Schubert-Raabs Kritik gilt vor allem den Grenzwerten, ab denen Böden als belastet gelten. Die sollen das Grundwasser schützen. Etwa bei Arsen – ein schlimmes Gift, wie Schubert-Raab selbst sagte. Aber die Grenzen seien zu niedrig, ein Boden mit 30 Milligramm pro Kilo Erde müsse bereits abgetragen werden. Bei einer so geringen Belastung müssten dann Lkws tonnenweise Erde abtransportieren und zu weit entfernten Deponien bringen – ökologisch sei das Unsinn. Und es sorge für Kostensteigerungen von zehn bis 15 Prozent.
Für die Kommunen sprach Bernrieds Bürgermeister Josef Steinberger, Präsidiumsmitglied des Gemeindetages. „Alle sind stinksauer“, fasste er die Stimmung zusammen. Allein die Prüfung, ob die Erde denn nun belastet sei, koste zuviel. Bei einem vergleichsweise kleinen Bauprojekt seiner Gemeinde waren es 27 000 Euro, bevor über- haupt etwas gebaut war. Durch diese Verteuerung sei sozialer Wohnungsbau „nicht mehr tragbar.“
Zudem wird der Platz auf den Deponien knapp. Das Landesamt für Umwelt hat berechnet, dass die bayerischen Deponien bis 2025 ausreichen. Wegen strengerer Richtlinien musste die Bauindustrie in Bayern 2016 sechs Millionen Tonnen in Deponien bringen – 2010 waren es noch 3,7 Millionen Tonnen. Steinberger erklärte, Baugrund für neue Deponien zu bekommen, sei für Kommunen nahezu unmöglich.
So ganz verantwortlich fühlte sich keiner der Politiker, die an der Podiumsdiskussion teilnahmen. Bayerns Umweltministerin Ulrike Scharf zeigte zwar Verständnis für die Branche, sagte aber auch: „Beim Grundwasser und beim Trinkwasser, da werde ich streng.“Doch die geplante Verordnung ist Sache des Bundes. Neben Scharf, SchubertRaab und Steinberger saßen mit Bernhard Roos (SPD) und Eberhard Rotter (CSU) zwei Landtagsabgeordnete und mit Sebastian Körber (FDP) ein stellvertretender Landesvorsitzender auf dem Podium. Roos verteidigte seine Parteikollegin, Bundesumweltministerin Barbara Hendricks, indem er erklärte, die bestehenden Regelungen seien „auch keine optimale Lösung“. Aktuell gibt es für die Entsorgung der Erde keine bundesweit einheitliche Regelung. Daher fahren Bauunternehmen häufig Deponien in anderen Bundesländern an und nehmen längere Wege in Kauf. CSU-Politiker Rotter stimmte den Industriellen zu: „Es darf nicht so teuer werden, dass wir es uns das nicht mehr leisten können“, sagte er.

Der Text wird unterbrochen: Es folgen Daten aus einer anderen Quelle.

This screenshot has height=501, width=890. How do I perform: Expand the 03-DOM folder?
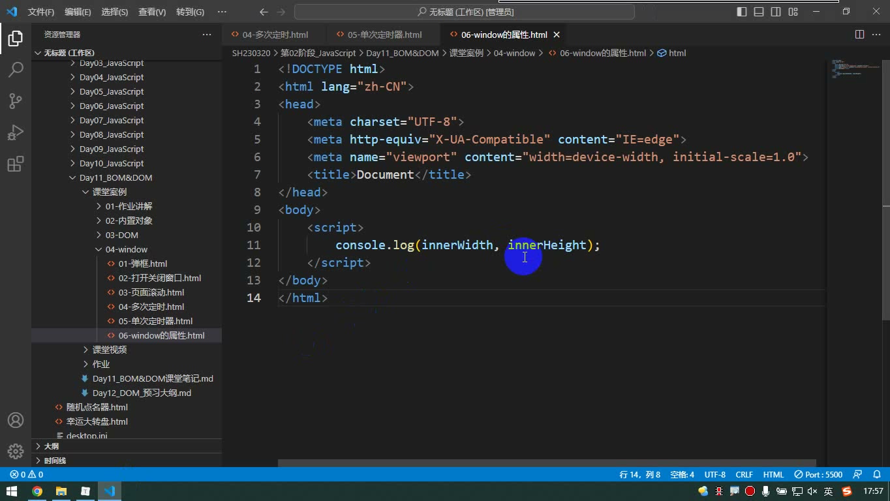point(121,235)
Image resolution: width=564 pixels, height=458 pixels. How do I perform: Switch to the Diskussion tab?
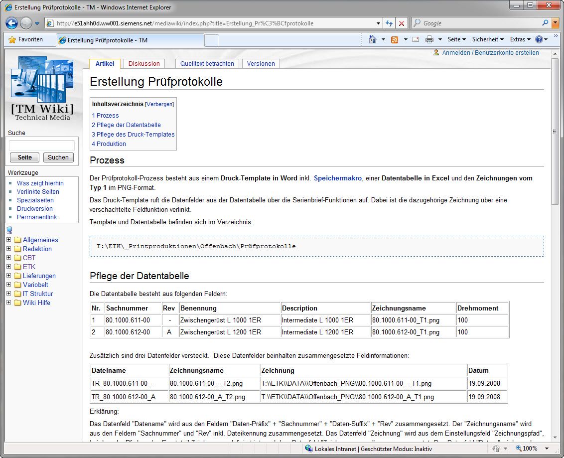tap(144, 64)
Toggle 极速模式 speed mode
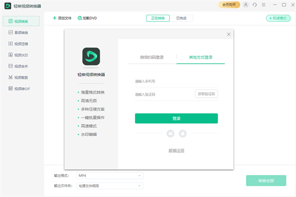Screen dimensions: 296x197 (x=278, y=18)
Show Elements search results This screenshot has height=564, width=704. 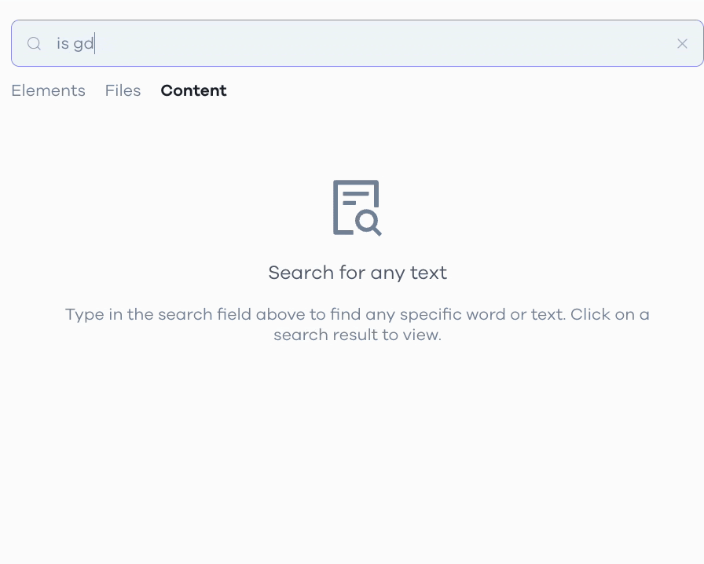(x=49, y=90)
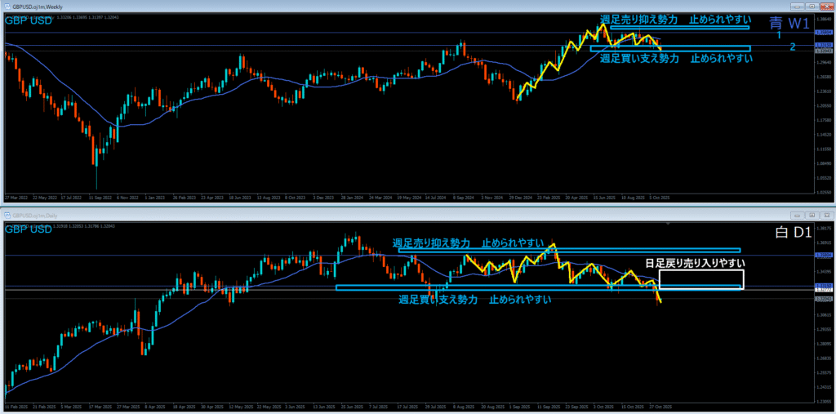The image size is (836, 414).
Task: Click the 1.35804 price tag on Weekly axis
Action: tap(824, 33)
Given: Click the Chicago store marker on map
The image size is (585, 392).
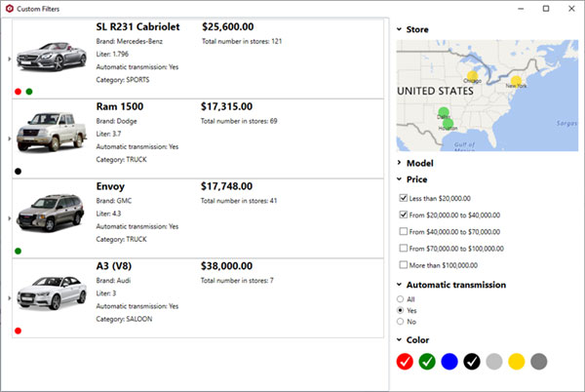Looking at the screenshot, I should pos(472,77).
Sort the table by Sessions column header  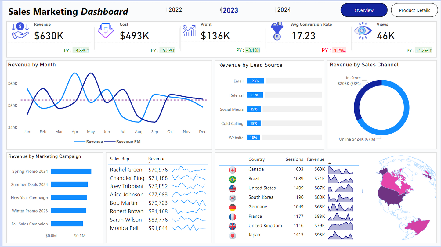pos(294,159)
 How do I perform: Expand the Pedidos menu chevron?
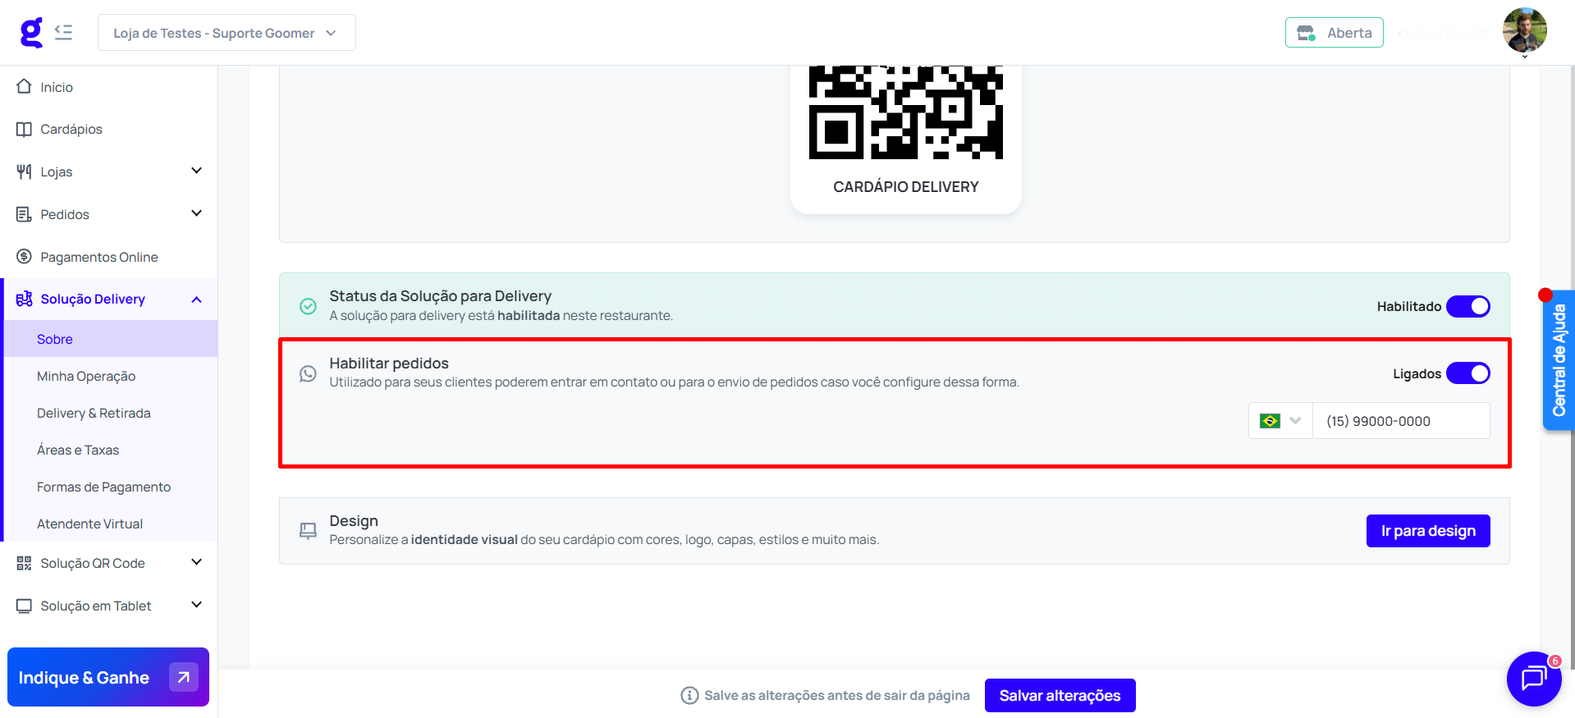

Dass neue Regeln in diesem Bereich problematisch werden können, erfuhren im Herbst 2016 auch Privatpersonen. Zeitweise galt Styropor als gefährlicher Abfall, viele Wertstoffhöfe und Verbrennungsanlagen nahmen es nicht mehr an. Die Kosten, um ein Kilo davon zu entsorgen, stiegen von gut 100 Euro pro Kilogramm auf bis zu 8000 Euro. Die Lage entspannte sich, weil entschieden wurde, dass Styropor zumindest bis Dezember 2017 wieder als ungefährlich gilt.